Taqlid




Tugas Mandiri
Ushul Fiqh

TAQLID



Oleh:

FEBRI RAHMADHANI
11432101341

PRODI ILMU AL-QURAN DAN TAFSIR
FAKULTAS USHULUDDIN
UNIVERSITAS ISLAM NEGERI SULTAN SYARIF KASIM
RIAU
2016


KATA PENGANTAR
Al-hamdulillah, akhirnya penulis bisa menyelesaikan makalah TAQLID  ini. Untuk memenuhi tuntutan tugas mata kuliah Ushul Fiqh, yang diampu oleh Drs. Kaizal Bay, M.Si. dengan harapan makalah ini bisa menjadi salah satu pertimbangan dalam penilaian semester ini untuk mata kuliah Ushul Fiqh.

Terima kasih yang tak terhingga penulis ucapkan pada rekan-rekan yang telah mau berbagi referensi makalah dan masukan kepada penulis. Disamping sebagai tuntutan tugas makalah ini juga dapat dijadikan sember bacaan bagi kalangan umum, apalagi yang masih awam tentang judul makalah ini.
Makalah ini jelas sangat jauh dari sempurna, maka dari itu harapan penulis agar para pembaca memberikan kritikan dan saran untuk kesempurnaan makalah penulis berikutnya.

────────────────

**Daftar Tugas:**
a – Tentukan apakah setiap pernyataan berikut sesuai dengan kutipan dokumen di atas, lalu jawab ya atau tidak disertai kata-kata penentu dari kutipan dokumen: (i) makalah ini disusun untuk mata kuliah Ushul Fiqh; (ii) penulis menganggap makalah ini sudah sempurna; (iii) makalah ini berasal dari Fakultas Syariah.
b – Salin bagian kutipan dokumen di atas, dimulai pada kata-kata "KATA PENGANTAR" dan berhenti setelah kata-kata "kuliah Ushul Fiqh.".

**Data Tercatat:**

────────────────

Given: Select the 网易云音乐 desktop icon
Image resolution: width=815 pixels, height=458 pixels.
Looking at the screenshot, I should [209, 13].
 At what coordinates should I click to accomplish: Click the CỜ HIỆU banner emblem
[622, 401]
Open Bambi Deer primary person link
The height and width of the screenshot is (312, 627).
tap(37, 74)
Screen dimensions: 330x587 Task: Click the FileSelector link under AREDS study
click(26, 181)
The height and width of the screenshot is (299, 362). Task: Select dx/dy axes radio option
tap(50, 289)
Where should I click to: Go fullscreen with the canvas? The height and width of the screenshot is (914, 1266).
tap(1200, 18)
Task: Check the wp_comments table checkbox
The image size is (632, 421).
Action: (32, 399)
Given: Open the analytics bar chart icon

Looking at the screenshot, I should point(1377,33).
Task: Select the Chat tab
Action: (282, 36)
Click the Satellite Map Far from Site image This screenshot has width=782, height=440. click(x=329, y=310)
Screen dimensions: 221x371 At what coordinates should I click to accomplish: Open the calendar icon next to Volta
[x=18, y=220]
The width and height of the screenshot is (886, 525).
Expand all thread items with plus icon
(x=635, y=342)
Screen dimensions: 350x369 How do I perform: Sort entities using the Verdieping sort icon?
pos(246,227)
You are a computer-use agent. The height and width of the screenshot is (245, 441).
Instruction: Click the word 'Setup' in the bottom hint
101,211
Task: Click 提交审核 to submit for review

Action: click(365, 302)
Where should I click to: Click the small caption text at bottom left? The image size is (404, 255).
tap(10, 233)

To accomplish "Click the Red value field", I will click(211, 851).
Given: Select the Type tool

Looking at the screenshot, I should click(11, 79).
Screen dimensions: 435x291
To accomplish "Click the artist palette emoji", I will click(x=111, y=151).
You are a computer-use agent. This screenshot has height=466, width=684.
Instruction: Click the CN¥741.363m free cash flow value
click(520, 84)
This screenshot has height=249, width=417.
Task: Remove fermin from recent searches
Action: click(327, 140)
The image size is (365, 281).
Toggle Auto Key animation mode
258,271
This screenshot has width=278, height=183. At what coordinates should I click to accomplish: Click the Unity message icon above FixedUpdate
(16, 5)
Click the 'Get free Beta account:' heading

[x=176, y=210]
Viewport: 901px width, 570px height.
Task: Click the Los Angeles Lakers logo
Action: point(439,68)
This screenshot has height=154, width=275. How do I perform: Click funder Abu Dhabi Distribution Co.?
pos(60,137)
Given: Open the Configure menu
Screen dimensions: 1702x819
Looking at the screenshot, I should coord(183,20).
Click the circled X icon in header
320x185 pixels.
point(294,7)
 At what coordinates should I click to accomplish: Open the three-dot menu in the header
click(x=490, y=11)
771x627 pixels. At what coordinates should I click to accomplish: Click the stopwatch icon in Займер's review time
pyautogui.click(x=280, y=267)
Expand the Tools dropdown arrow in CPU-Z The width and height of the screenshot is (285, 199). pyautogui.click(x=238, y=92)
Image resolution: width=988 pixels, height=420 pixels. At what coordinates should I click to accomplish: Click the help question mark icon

────────────────

**Hasil Latihan:**
a –
(i) Ya: "Untuk memenuhi tuntutan tugas mata kuliah Ushul Fiqh"
(ii) Tidak: "Makalah ini jelas sangat jauh dari sempurna"
(iii) Tidak: "FAKULTAS USHULUDDIN"

b –
KATA PENGANTAR
Al-hamdulillah, akhirnya penulis bisa menyelesaikan makalah TAQLID  ini. Untuk memenuhi tuntutan tugas mata kuliah Ushul Fiqh, yang diampu oleh Drs. Kaizal Bay, M.Si. dengan harapan makalah ini bisa menjadi salah satu pertimbangan dalam penilaian semester ini untuk mata kuliah Ushul Fiqh.